*Texte fourni*.
----

On ne peut que se réjouir d'une telle avancée, en regrettant toutefois qu'elle n'aille pas jusqu'au bout de la logique. Elle tente d'opérer, en vain me semble-t-il, puisqu'elle n'en assure pas le contrôle, un tri entre ces pratiques multiples où cohabitent, dans des proportions variables, l'arrêt de traitement, le soulagement illimité de la douleur et la piqûre mortelle. En se refusant à aller plus loin, les auteurs de la proposition de loi acceptent de proroger une situation malsaine, fondée sur le mensonge et l'hypocrisie, qui résulte de l'inapplication d'une législation sur l'euthanasie que seule la violation régulière rend humainement et socialement supportable.

Devant la difficulté d'opérer une distinction claire entre ces pratiques, ne serait-il pas préférable de laisser au mourant, quand cela est possible, le soin d'arbitrer entre elles ? Car toutes ces techniques ne relèvent-elles pas de la même conscience, celle de l'inutilité de s'acharner à maintenir une vie qui n'en est pas une et qui n'en sera plus une pour l'intéressé ?

En effet, la différence entre provoquer sciemment la mort de quelqu'un par une action ou une abstention, et la laisser advenir sans avoir l'intention de la provoquer, ne m'apparaît pas aussi essentielle qu'elle puisse exonérer le médecin de toute responsabilité morale. Sa responsabilité, si responsabilité il y a puisque c'est avant tout la volonté du mourant qu'il doit respecter, ne réside-t-elle pas finalement davantage dans la décision elle-même que dans les modalités de sa mise en oeuvre ?

La différence morale est-elle si grande entre attendre la mort ou la précipiter un peu dans l'espoir d'abréger les souffrances de celui qui s'en va ?

Une abstention est toujours la conséquence d'une décision médicale. Débrancher un appareil, retirer une sonde gastrique ou une perfusion sont des actes médicaux. Sans l'intervention d'un médecin, sans son arbitrage, quelle que soit la forme que revêt la pratique, la mort ne serait pas intervenue à ce moment précis et de cette façon.

Seuls peuvent être satisfaits de ce texte ceux qui se considèrent comme les usufruitiers d'un bien qui ne leur appartient pas, la date et l'heure de leur mort relevant de la bonne volonté du bailleur, dont le sous-traitant ici-bas serait le médecin.

Les autres, qui s'estiment propriétaires de leur vie et qui n'entendent confier à personne d'autre le choix du moment et des modalités de leur fin de vie, n'ont pas d'alternative : ils doivent recourir aux soins palliatifs, puisque la proposition de loi, en son état actuel, ne prévoit pas d'autre possibilité.

----

*Extrait de données*.
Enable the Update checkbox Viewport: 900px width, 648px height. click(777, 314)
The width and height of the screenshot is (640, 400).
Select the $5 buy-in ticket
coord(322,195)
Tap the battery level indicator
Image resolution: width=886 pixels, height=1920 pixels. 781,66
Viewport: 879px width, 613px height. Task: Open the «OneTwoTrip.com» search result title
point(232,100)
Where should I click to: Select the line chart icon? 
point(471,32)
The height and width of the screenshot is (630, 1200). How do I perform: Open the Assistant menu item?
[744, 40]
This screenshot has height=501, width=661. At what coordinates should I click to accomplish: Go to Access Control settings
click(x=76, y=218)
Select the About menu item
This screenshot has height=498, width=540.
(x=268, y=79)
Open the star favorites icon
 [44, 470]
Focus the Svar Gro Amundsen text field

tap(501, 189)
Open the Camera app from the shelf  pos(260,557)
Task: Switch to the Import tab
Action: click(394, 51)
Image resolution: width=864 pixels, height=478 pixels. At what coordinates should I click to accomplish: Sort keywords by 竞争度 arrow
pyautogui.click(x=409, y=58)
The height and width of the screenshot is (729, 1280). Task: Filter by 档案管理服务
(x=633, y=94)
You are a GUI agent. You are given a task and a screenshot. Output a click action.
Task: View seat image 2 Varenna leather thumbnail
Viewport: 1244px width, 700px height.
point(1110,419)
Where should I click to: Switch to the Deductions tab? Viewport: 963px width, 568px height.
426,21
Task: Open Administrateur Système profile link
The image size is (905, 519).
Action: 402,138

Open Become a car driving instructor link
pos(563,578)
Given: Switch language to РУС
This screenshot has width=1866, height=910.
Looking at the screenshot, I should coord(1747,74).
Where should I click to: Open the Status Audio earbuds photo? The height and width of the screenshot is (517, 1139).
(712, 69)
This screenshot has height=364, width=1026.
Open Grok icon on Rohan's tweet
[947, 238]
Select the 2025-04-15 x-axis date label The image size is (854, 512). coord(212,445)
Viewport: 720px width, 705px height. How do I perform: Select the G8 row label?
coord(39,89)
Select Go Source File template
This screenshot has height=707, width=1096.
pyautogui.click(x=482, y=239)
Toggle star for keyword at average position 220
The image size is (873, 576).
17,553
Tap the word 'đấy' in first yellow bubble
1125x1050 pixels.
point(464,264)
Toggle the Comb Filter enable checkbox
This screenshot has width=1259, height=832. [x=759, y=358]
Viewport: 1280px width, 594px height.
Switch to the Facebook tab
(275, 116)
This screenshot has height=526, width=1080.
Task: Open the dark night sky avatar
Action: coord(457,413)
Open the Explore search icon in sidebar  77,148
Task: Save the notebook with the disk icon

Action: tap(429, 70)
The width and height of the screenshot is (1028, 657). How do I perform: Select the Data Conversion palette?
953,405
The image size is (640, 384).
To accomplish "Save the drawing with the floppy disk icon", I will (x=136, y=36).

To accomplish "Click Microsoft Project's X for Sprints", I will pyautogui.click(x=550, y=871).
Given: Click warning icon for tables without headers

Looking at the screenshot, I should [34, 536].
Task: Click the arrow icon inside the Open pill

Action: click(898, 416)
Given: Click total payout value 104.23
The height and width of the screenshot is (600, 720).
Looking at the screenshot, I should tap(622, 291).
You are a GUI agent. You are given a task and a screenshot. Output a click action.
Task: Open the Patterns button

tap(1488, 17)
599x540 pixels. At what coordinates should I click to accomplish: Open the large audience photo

----

*Vos consignes*. Recopiez à l'identique le passage du texte sur l'euthanasie qui va de « On ne peut que » à « et socialement supportable. ».

*Tâche accomplie*.
On ne peut que se réjouir d'une telle avancée, en regrettant toutefois qu'elle n'aille pas jusqu'au bout de la logique. Elle tente d'opérer, en vain me semble-t-il, puisqu'elle n'en assure pas le contrôle, un tri entre ces pratiques multiples où cohabitent, dans des proportions variables, l'arrêt de traitement, le soulagement illimité de la douleur et la piqûre mortelle. En se refusant à aller plus loin, les auteurs de la proposition de loi acceptent de proroger une situation malsaine, fondée sur le mensonge et l'hypocrisie, qui résulte de l'inapplication d'une législation sur l'euthanasie que seule la violation régulière rend humainement et socialement supportable.